#### Data to examine ####
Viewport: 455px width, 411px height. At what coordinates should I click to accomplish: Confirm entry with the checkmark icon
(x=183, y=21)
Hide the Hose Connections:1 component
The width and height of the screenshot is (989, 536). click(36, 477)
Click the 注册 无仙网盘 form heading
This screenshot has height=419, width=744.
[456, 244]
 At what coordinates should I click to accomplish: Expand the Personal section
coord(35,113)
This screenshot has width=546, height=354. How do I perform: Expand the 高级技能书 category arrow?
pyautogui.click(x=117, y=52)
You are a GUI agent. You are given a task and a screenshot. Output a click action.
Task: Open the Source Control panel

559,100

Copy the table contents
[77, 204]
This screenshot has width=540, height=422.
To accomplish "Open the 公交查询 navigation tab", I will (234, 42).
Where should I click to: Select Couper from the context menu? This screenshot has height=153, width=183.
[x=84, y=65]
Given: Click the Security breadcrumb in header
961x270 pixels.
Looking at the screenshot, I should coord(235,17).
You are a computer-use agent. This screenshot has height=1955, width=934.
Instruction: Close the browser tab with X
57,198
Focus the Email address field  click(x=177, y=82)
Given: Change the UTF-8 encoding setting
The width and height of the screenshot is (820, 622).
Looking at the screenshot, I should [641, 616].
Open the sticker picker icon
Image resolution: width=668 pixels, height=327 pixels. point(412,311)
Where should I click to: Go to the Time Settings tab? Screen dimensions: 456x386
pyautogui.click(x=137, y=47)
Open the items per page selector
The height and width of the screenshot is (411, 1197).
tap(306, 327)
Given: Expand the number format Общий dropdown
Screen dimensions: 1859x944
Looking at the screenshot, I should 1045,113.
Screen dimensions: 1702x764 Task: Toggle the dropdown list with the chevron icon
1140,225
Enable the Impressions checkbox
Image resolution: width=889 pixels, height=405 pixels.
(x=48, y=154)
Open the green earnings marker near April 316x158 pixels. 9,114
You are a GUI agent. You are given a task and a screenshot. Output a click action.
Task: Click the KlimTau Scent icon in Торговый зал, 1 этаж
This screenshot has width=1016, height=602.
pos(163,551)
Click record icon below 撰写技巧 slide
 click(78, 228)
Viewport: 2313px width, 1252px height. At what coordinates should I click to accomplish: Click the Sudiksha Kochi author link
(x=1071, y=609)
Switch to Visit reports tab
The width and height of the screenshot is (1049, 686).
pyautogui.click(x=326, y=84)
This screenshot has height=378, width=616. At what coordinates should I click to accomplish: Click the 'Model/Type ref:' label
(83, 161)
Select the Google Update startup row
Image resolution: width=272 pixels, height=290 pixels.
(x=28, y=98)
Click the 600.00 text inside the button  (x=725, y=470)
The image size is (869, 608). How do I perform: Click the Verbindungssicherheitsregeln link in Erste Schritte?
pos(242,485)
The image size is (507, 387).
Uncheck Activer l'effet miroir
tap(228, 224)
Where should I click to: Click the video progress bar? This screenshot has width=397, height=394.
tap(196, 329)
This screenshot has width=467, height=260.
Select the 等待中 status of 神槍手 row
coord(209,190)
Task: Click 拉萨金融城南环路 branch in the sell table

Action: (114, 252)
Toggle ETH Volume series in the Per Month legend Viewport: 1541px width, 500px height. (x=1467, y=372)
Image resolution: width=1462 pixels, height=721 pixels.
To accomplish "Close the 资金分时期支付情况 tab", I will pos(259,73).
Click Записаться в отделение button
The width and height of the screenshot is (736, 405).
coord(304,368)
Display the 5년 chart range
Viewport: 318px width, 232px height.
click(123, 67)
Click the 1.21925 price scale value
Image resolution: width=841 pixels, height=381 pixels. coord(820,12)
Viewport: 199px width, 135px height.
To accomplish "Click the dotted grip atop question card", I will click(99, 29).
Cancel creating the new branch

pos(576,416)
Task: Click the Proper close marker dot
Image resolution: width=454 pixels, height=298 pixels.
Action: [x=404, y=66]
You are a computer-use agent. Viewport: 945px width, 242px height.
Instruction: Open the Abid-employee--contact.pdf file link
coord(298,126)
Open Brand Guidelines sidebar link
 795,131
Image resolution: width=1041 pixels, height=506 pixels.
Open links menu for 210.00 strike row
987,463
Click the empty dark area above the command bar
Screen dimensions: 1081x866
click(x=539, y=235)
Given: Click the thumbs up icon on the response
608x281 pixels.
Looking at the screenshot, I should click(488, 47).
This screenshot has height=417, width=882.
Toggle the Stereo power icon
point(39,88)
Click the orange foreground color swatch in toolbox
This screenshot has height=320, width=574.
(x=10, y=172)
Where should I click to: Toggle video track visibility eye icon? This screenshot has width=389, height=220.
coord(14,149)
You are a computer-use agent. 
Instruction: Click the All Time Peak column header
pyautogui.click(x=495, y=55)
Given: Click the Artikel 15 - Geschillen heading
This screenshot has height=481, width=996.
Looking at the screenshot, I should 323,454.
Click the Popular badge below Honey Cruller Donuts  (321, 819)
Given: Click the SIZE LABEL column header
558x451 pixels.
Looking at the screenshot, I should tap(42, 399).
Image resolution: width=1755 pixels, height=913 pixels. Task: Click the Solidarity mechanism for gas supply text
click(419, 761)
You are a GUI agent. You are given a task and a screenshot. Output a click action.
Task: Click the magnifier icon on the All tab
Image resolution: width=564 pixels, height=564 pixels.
####
[Exercise goal] Give back the whole listing exactly as it reads.

[Solution to this task]
Viewport: 455px width, 411px height. At what coordinates should I click to accomplish: Confirm entry with the checkmark icon
(x=183, y=21)
Hide the Hose Connections:1 component
The width and height of the screenshot is (989, 536). click(36, 477)
Click the 注册 无仙网盘 form heading
This screenshot has height=419, width=744.
[456, 244]
 At what coordinates should I click to accomplish: Expand the Personal section
coord(35,113)
This screenshot has width=546, height=354. How do I perform: Expand the 高级技能书 category arrow?
pyautogui.click(x=117, y=52)
You are a GUI agent. You are given a task and a screenshot. Output a click action.
Task: Open the Source Control panel

559,100

Copy the table contents
[77, 204]
This screenshot has width=540, height=422.
To accomplish "Open the 公交查询 navigation tab", I will (234, 42).
Where should I click to: Select Couper from the context menu? This screenshot has height=153, width=183.
[x=84, y=65]
Given: Click the Security breadcrumb in header
961x270 pixels.
Looking at the screenshot, I should coord(235,17).
You are a computer-use agent. This screenshot has height=1955, width=934.
Instruction: Close the browser tab with X
57,198
Focus the Email address field  click(x=177, y=82)
Given: Change the UTF-8 encoding setting
The width and height of the screenshot is (820, 622).
Looking at the screenshot, I should [641, 616].
Open the sticker picker icon
Image resolution: width=668 pixels, height=327 pixels. point(412,311)
Where should I click to: Go to the Time Settings tab? Screen dimensions: 456x386
pyautogui.click(x=137, y=47)
Open the items per page selector
The height and width of the screenshot is (411, 1197).
tap(306, 327)
Given: Expand the number format Общий dropdown
Screen dimensions: 1859x944
Looking at the screenshot, I should 1045,113.
Screen dimensions: 1702x764 Task: Toggle the dropdown list with the chevron icon
1140,225
Enable the Impressions checkbox
Image resolution: width=889 pixels, height=405 pixels.
(x=48, y=154)
Open the green earnings marker near April 316x158 pixels. 9,114
You are a GUI agent. You are given a task and a screenshot. Output a click action.
Task: Click the KlimTau Scent icon in Торговый зал, 1 этаж
This screenshot has width=1016, height=602.
pos(163,551)
Click record icon below 撰写技巧 slide
 click(78, 228)
Viewport: 2313px width, 1252px height. At what coordinates should I click to accomplish: Click the Sudiksha Kochi author link
(x=1071, y=609)
Switch to Visit reports tab
The width and height of the screenshot is (1049, 686).
pyautogui.click(x=326, y=84)
This screenshot has height=378, width=616. At what coordinates should I click to accomplish: Click the 'Model/Type ref:' label
(83, 161)
Select the Google Update startup row
Image resolution: width=272 pixels, height=290 pixels.
(x=28, y=98)
Click the 600.00 text inside the button  (x=725, y=470)
The image size is (869, 608). How do I perform: Click the Verbindungssicherheitsregeln link in Erste Schritte?
pos(242,485)
The image size is (507, 387).
Uncheck Activer l'effet miroir
tap(228, 224)
Where should I click to: Click the video progress bar? This screenshot has width=397, height=394.
tap(196, 329)
This screenshot has width=467, height=260.
Select the 等待中 status of 神槍手 row
coord(209,190)
Task: Click 拉萨金融城南环路 branch in the sell table

Action: (114, 252)
Toggle ETH Volume series in the Per Month legend Viewport: 1541px width, 500px height. (x=1467, y=372)
Image resolution: width=1462 pixels, height=721 pixels.
To accomplish "Close the 资金分时期支付情况 tab", I will pos(259,73).
Click Записаться в отделение button
The width and height of the screenshot is (736, 405).
coord(304,368)
Display the 5년 chart range
Viewport: 318px width, 232px height.
click(123, 67)
Click the 1.21925 price scale value
Image resolution: width=841 pixels, height=381 pixels. coord(820,12)
Viewport: 199px width, 135px height.
To accomplish "Click the dotted grip atop question card", I will click(99, 29).
Cancel creating the new branch

pos(576,416)
Task: Click the Proper close marker dot
Image resolution: width=454 pixels, height=298 pixels.
Action: [x=404, y=66]
You are a computer-use agent. Viewport: 945px width, 242px height.
Instruction: Open the Abid-employee--contact.pdf file link
coord(298,126)
Open Brand Guidelines sidebar link
 795,131
Image resolution: width=1041 pixels, height=506 pixels.
Open links menu for 210.00 strike row
987,463
Click the empty dark area above the command bar
Screen dimensions: 1081x866
click(x=539, y=235)
Given: Click the thumbs up icon on the response
608x281 pixels.
Looking at the screenshot, I should click(488, 47).
This screenshot has height=417, width=882.
Toggle the Stereo power icon
point(39,88)
Click the orange foreground color swatch in toolbox
This screenshot has height=320, width=574.
(x=10, y=172)
Where should I click to: Toggle video track visibility eye icon? This screenshot has width=389, height=220.
coord(14,149)
You are a computer-use agent. 
Instruction: Click the All Time Peak column header
pyautogui.click(x=495, y=55)
Given: Click the Artikel 15 - Geschillen heading
This screenshot has height=481, width=996.
Looking at the screenshot, I should 323,454.
Click the Popular badge below Honey Cruller Donuts  (321, 819)
Given: Click the SIZE LABEL column header
558x451 pixels.
Looking at the screenshot, I should tap(42, 399).
Image resolution: width=1755 pixels, height=913 pixels. Task: Click the Solidarity mechanism for gas supply text
click(419, 761)
You are a GUI agent. You are given a task and a screenshot. Output a click action.
Task: Click the magnifier icon on the All tab
Image resolution: width=564 pixels, height=564 pixels.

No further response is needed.